Judged by our listening

Effective listening is just one of many components of being effective, overall, as a communicator and as a professional. By being effective listeners, lawyers can improve how people perceive their overall communication effectiveness. Professor Neil Hamilton’s excellent law review article Effectiveness Requires Listening: How to Assess and Improve Listening Skills delves into some ideas on how this is so.

Professor Hamilton begins by noting the “exceptional opportunity” available to lawyers and law students who enhance their listening skills. Effective listening can assist students with academic performance and practicing lawyers with client relationships. Analytically, effective listening enhances problem solving and deepens understanding of a situation. Beyond that, it builds trust. So listening is a win-win-win: competitively, analytically, and relationally.

Next Hamilton quotes a study linking listening to overall effectiveness–not just in communication, but period: “[P]eople whom others perceive as the most effective individuals have strong listening skills” (citing Kerry Patterson et al., Crucial Conversations: Tools for Talking When the Stakes Are High (2002)). Patterson’s work revealed that managers judged as effective were able to encourage others to talk about high-stakes topics and to get all the issues out in the open. Part of their effectiveness was a product of  listening to various points of view before jumping into the fray.

This particularly passage in Hamilton’s article called to mind, for me, the work of Nobel Prize winner Daniel Kahneman, most recently collected in his book Thinking, Fast and Slow (New York Times review here). Kahneman, along with Amos Tversky, found that people apply a wide variety of “cognitive heuristics”—in other words, psychological shortcuts—to guide their decision-making.

These heuristics play a particularly large role in making tough decisions involving many complex factors. For example, a lawyer might be afraid to put a client on the stand when that client has an admissible prior conviction because, the lawyer would justifiably think, the jury might substitute its overall complex decision about the facts of the case for the easier decision about whether the client was a worthy person, in light of the prior conviction.

So in the context of listening, what if people use listening as a heuristic for their judgments about someone’s effectiveness as a communicator? What if people use listening as a heuristic for judgments about someone’s effectiveness, period? Both could be true.

A speaker can observe a listener’s behavior and from the outward behavior form a judgment about that person’s listening. The judgment could be wrong; a distracted-looking person might actually be a better listener than someone who sits still but is really thinking about what to say next. Yet the outward behavior sends a message that nonetheless triggers a cascade of thoughts and judgments in the speaker’s mind.

Lawyers wishing to make a good impression with clients, judges, and others should keep this possibility in mind. By showing themselves to be good listeners, lawyers can likely ratchet up others’ beliefs about their overall effectiveness. Conversely, by appearing to be poor listeners, lawyers might be compromising more than they think. (Thus a lawyer’s slip in listening to a client might call for an immediate apology to try to counteract the client’s unfavorable judgment, which would likely be forming as quickly as a summer pop-up storm in Atlanta.)

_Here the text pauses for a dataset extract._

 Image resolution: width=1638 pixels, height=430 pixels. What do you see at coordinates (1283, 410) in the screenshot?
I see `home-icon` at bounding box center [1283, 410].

There is something about listening that, I believe, makes it a particularly likely candidate to serve as a cognitive heuristic for effective communication. Speaking is the other significant component of interpersonal communication. (Let’s set aside writing for now.) Public speaking is notoriously difficult and intimidating. So even if a lawyer begins a presentation on a tentative note, the audience’s own experience might soften any judgment about the lawyer’s overall effectiveness. You may have heard someone described along these lines: “He’s not a great public speaker, but he does a good job.”

But listening is different. I have never heard someone say, “She’s a lousy listener, but overall she does a nice job.” Not being listened to provokes frustration if not anger. This would seem especially true for audiences with high expectations of being listened to, such as clients and judges.

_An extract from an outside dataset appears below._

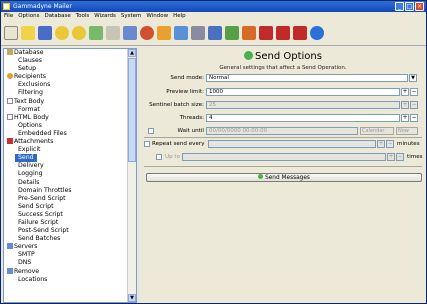  What do you see at coordinates (28, 32) in the screenshot?
I see `open-icon` at bounding box center [28, 32].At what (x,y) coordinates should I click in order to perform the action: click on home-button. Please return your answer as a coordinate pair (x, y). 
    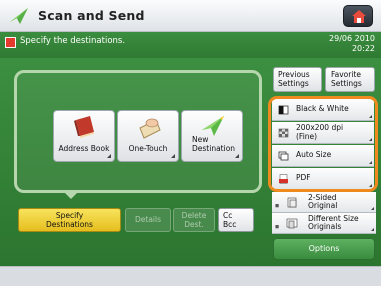
    Looking at the image, I should click on (358, 16).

And listening seems pretty to evaluate, therefore making it a good candidate for the cognitive heuristic called the “substitution effect,” or “attribute substitution.” Even if a client feels at a loss to evaluate a lawyer’s holistic legal acumen, that client can substitute an easier decision: does the client feel that the lawyer effectively listened?

Thus listening would seem to have all the ingredients of a heuristic in the making, especially for lawyers. This observation brings us back full circle to Hamilton’s article exhorting the value of effective listening: “[P]eople whom others perceive as the most effective individuals have strong listening skills.”